Ni es la primera vez que lo exige ni ha sido el primero en hacerlo. Nada original, ni moderno. Su idea ya aparece documentada en el Egipto de faraones y esclavos cuyo legado cultural permaneció inalterable hasta la caída del régimen feudal en la Edad Media y la aparición del individuo como sujeto susceptible de liberarse de los dioses y la nobleza. La cultura del esfuerzo es común a todas las culturas, desde la china hasta la maya, que han impuesto un modelo social basado en la dominación, la acumulación de riqueza y la desigualdad.
El capo de la patronal ha vuelto a reclamar la cultura del esfuerzo como solución a todos los problemas creados por quienes, como él, la banda de la CEOE y la de la CEPYME, viven a cuerpo de rey, como dios, a costa del esfuerzo del trabajador.
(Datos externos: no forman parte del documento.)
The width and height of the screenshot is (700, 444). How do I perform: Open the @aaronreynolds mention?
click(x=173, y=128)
La erosión cutánea, las manos arrugadas y agrietadas, las uñas astilladas, los estómagos mal atendidos, los insomnios, las precariedades vitales, la mala salud, los accidentes laborales y la ausencia de proyectos de vida se presentan como las consecuencias inevitables de la falta de esfuerzo por parte de quien sufre estos y otros males con que los dioses castigan a los seres humanos.
Campesinas, educadores, administrativas, taxistas, mecánicos, policías, médicas, albañiles, camareras, panaderos, limpiadoras, informáticos, ingenieras… nadie se esfuerza bastante, lo suficiente para vivir como el sufrido empresariado. Porque, a ver, no hay mayor esfuerzo que el exigido para especular o medrar en el erario público, algo al alcance de la mano para cualquiera. Si en España no hay 23 o 25 millones de milmillonarios es porque no hay cultura del esfuerzo, porque el personal se conforma con 20.000 euros en lugar de 200.000.
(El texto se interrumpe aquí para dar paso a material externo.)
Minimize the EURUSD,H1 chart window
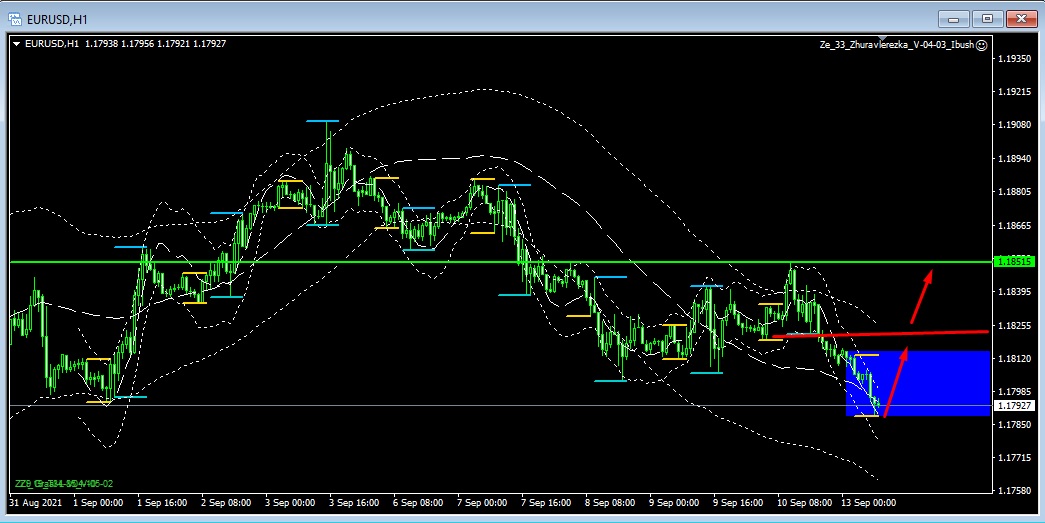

Amén de Garamendi, hay numerosos ejemplos de emprendedores que, desde la nada, han alcanzado las más altas cotas del éxito y aparecen en el santoral de Forbes. Todos tienen en común cuadrillas de economistas, abogados y publicistas a su servicio para hacer más llevaderos los ímprobos esfuerzos y, de paso, ofrecer una imagen pública próxima a la de salvadores de la patria, a pesar de que un robusto pilar de su opulencia es el escaqueo a la hora de pagar impuestos mediante el esfuerzo conjunto con los ingenieros financieros.
Que nadie ponga en duda el denodado esfuerzo de los Roigs para disparar sus cuentas con la especulación alimentaria aprovechando crisis sanitarias, desastres naturales o subidas salariales en todos los sectores y poniendo como ejemplo de esfuerzo, y sumisión, al obrero chino. No es fácil, como tampoco lo debe ser para los Botines eliminar la libre competencia financiera para saquear a la clientela y especular a gusto con el derecho a la vivienda, por ejemplo. ¿Y qué decir de los Amancios y Florentinos? El éxito de los Ortegas se sostiene en un mercado insostenible y en la especulación inmobiliaria; el de los Pérez es el ejemplo de privatización de servicios públicos y del compadreo político como antesala de la corrupción que tanto daña a la patria que llevan en la pulsera y en la cartera.